The principle finding we have outlined is that there is strong empirical evidence that social isolation acts to harm mental health. Much of the paper has been concerned with estimating this effect while disentangling reverse causality between the independent and dependent variables. This has been accomplished with the use of an instrumental variable that identifies individuals who have been forced to relocate from their homes. Enforced relocation was treated as a quasi-random event that separates some individuals from their neighbors, friends and family, and hence increases the subjective sense of isolation of these persons. The identification strategy is novel, and provided results that are consistent with other approaches in an emergent literature on correcting for endogeneity in studies of social capital and public health. The consistency of results across multiple approaches is particularly appealing as it suggests that the instrumental procedures are sound, since valid instruments should produce results that converge to the same value.

Once the basic statistical models were produced, a number of diagnostics were conducted and several applications were presented. Firstly we implemented a battery of robustness checks and showed that our results are quite insensitive to the specification of control variables. Consequently we conclude that the findings are unlikely to be dependent upon some arbitrary modeling assumptions, and hence are more likely to be indicative of the underlying mechanisms that determine an individual’s mental health status. Furthermore, once validated, the models were employed to identify population segments that are unusually sensitive to marginal changes in loneliness. Women, older persons and individuals with greater than 11 years of formal education were found to face a greater degree of sensitivity to feelings of isolation than the rest of the sample. Lastly the models were used to estimate the economic benefit that would occur if loneliness were to decline in Australia due to an across-the-board reduction of 10 % relative to the sample mean. We find that expenditure on mental illness would fall by around $3B AUD in this instance.

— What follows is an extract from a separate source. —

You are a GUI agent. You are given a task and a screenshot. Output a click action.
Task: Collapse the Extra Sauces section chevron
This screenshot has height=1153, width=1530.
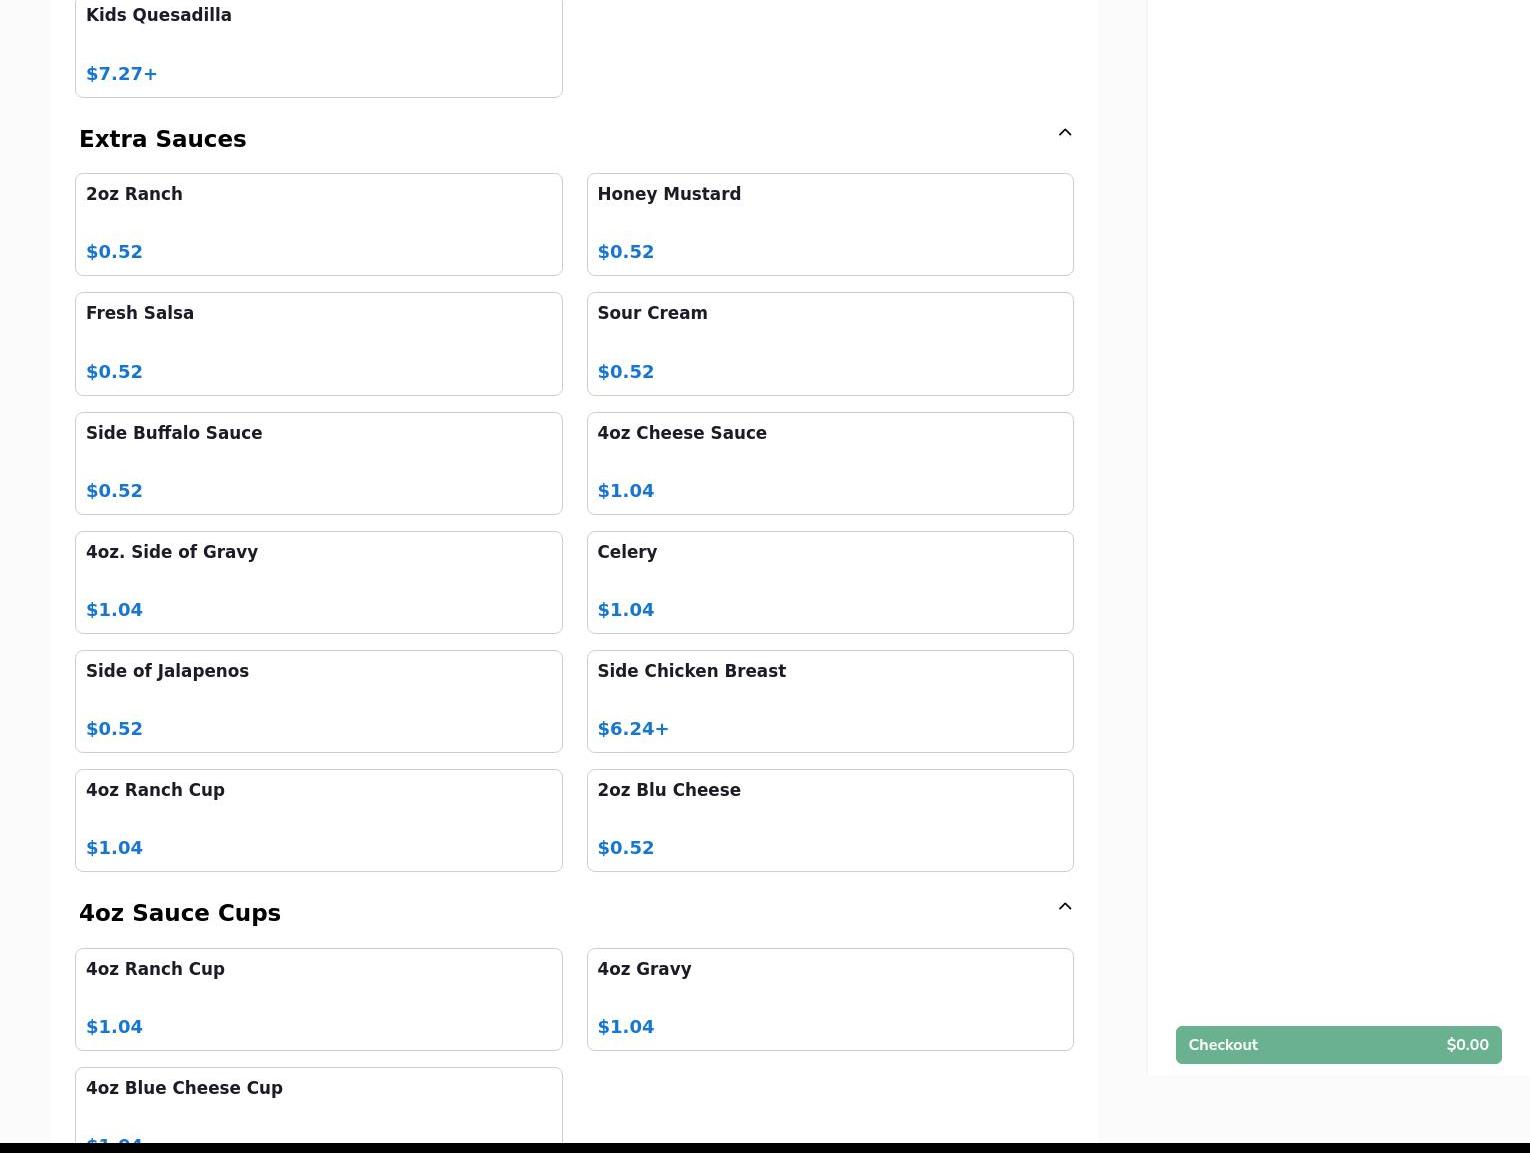(1064, 133)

The findings have some important implications for policy. The high sensitivity of our mental health indices to perceptions of social isolation suggests that small improvements in the latter should have substantial consequences for the former. Such benefits would be magnified if policies were targeted towards aiding women and persons retiring from the workforce. Furthermore as improvements in mental health are likely to have positive flow-on effects such as greater physical health and improved general well-being, the sum of the desirable medical, social and economic consequences should be even larger again. Given that indicators of social capital such as membership in organizations and interpersonal trust have been mostly declining in Australia over the last few decades (Leigh 2003), our results indicate that implementing programs that may reverse this trend should be considered a priority for policy makers. Therefore ‘local area initiatives’ and other policies such as investments in community programs, increased flexibility in working hours, and relaxed regulations on public gatherings (Productivity Commission 2003) should be effective in combating mental health problems.

Lastly we wish to emphasize some of the caveats that underpin the work and to outline possible directions for future work. As virtually all instrumental variables used in this type of research (including our own) have the potential to be endogenous in one way or another, results presented here and elsewhere still depend on some assumptions that are hard to verify. These include standard assumptions about model specification as well as the more subtle assumptions on exclusion restrictions. Thus further research should be conducted into robustness, as well as on finding other novel identifying variables such that parameter estimates can be refined. Finally as panel data models such as Fixed Effects estimators provide additional scope for controlling for endogeneity, future research should look to reconcile findings from these models with others based on cross-sectional variations such as those presented here.